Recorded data
>>>

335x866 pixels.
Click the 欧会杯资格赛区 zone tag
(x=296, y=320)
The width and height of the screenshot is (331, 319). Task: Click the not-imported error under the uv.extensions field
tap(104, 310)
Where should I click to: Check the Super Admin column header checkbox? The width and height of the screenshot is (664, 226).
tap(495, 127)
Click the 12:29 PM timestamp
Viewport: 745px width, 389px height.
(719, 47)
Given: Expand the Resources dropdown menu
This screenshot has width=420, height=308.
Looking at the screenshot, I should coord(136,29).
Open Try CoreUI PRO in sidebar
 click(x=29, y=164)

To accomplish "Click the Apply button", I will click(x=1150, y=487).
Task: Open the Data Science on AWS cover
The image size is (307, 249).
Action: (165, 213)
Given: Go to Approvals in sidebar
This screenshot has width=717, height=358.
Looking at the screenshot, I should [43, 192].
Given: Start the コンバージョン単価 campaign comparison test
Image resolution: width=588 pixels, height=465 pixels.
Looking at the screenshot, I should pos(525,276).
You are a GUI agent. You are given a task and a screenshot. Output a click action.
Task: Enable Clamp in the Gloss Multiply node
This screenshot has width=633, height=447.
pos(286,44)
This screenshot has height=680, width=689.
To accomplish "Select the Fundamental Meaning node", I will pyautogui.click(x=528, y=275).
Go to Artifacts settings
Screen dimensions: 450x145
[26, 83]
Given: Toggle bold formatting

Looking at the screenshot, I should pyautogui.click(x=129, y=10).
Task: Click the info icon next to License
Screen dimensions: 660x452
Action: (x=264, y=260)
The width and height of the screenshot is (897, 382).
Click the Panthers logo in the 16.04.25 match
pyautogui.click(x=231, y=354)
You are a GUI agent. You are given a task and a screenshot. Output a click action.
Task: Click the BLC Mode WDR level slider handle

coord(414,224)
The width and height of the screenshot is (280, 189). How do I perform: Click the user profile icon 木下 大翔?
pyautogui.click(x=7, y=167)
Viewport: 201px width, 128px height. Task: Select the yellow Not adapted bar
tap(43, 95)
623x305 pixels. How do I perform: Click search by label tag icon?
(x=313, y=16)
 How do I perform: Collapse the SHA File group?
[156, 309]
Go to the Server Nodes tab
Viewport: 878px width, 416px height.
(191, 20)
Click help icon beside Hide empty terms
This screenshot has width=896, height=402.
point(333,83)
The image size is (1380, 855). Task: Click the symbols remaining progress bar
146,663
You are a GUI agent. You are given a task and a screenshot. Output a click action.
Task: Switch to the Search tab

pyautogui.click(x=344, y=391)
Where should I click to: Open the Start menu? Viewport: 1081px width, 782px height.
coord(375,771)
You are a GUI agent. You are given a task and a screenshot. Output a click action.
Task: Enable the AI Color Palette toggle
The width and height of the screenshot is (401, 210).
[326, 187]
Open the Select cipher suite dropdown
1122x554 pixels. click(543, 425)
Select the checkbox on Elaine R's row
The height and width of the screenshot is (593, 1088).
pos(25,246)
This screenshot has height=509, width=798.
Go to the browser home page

<<<

**YOUR ASSIGNMENT:** Word for word, reproduce every record shown above.

**SOLUTION FOR THIS EXERCISE:**
335x866 pixels.
Click the 欧会杯资格赛区 zone tag
(x=296, y=320)
The width and height of the screenshot is (331, 319). Task: Click the not-imported error under the uv.extensions field
tap(104, 310)
Where should I click to: Check the Super Admin column header checkbox? The width and height of the screenshot is (664, 226).
tap(495, 127)
Click the 12:29 PM timestamp
Viewport: 745px width, 389px height.
(719, 47)
Given: Expand the Resources dropdown menu
This screenshot has width=420, height=308.
Looking at the screenshot, I should coord(136,29).
Open Try CoreUI PRO in sidebar
 click(x=29, y=164)

To accomplish "Click the Apply button", I will click(x=1150, y=487).
Task: Open the Data Science on AWS cover
The image size is (307, 249).
Action: (165, 213)
Given: Go to Approvals in sidebar
This screenshot has width=717, height=358.
Looking at the screenshot, I should [43, 192].
Given: Start the コンバージョン単価 campaign comparison test
Image resolution: width=588 pixels, height=465 pixels.
Looking at the screenshot, I should pos(525,276).
You are a GUI agent. You are given a task and a screenshot. Output a click action.
Task: Enable Clamp in the Gloss Multiply node
This screenshot has width=633, height=447.
pos(286,44)
This screenshot has height=680, width=689.
To accomplish "Select the Fundamental Meaning node", I will pyautogui.click(x=528, y=275).
Go to Artifacts settings
Screen dimensions: 450x145
[26, 83]
Given: Toggle bold formatting

Looking at the screenshot, I should pyautogui.click(x=129, y=10).
Task: Click the info icon next to License
Screen dimensions: 660x452
Action: (x=264, y=260)
The width and height of the screenshot is (897, 382).
Click the Panthers logo in the 16.04.25 match
pyautogui.click(x=231, y=354)
You are a GUI agent. You are given a task and a screenshot. Output a click action.
Task: Click the BLC Mode WDR level slider handle

coord(414,224)
The width and height of the screenshot is (280, 189). How do I perform: Click the user profile icon 木下 大翔?
pyautogui.click(x=7, y=167)
Viewport: 201px width, 128px height. Task: Select the yellow Not adapted bar
tap(43, 95)
623x305 pixels. How do I perform: Click search by label tag icon?
(x=313, y=16)
 How do I perform: Collapse the SHA File group?
[156, 309]
Go to the Server Nodes tab
Viewport: 878px width, 416px height.
(191, 20)
Click help icon beside Hide empty terms
This screenshot has width=896, height=402.
point(333,83)
The image size is (1380, 855). Task: Click the symbols remaining progress bar
146,663
You are a GUI agent. You are given a task and a screenshot. Output a click action.
Task: Switch to the Search tab

pyautogui.click(x=344, y=391)
Where should I click to: Open the Start menu? Viewport: 1081px width, 782px height.
coord(375,771)
You are a GUI agent. You are given a task and a screenshot. Output a click action.
Task: Enable the AI Color Palette toggle
The width and height of the screenshot is (401, 210).
[326, 187]
Open the Select cipher suite dropdown
1122x554 pixels. click(543, 425)
Select the checkbox on Elaine R's row
The height and width of the screenshot is (593, 1088).
pos(25,246)
This screenshot has height=509, width=798.
Go to the browser home page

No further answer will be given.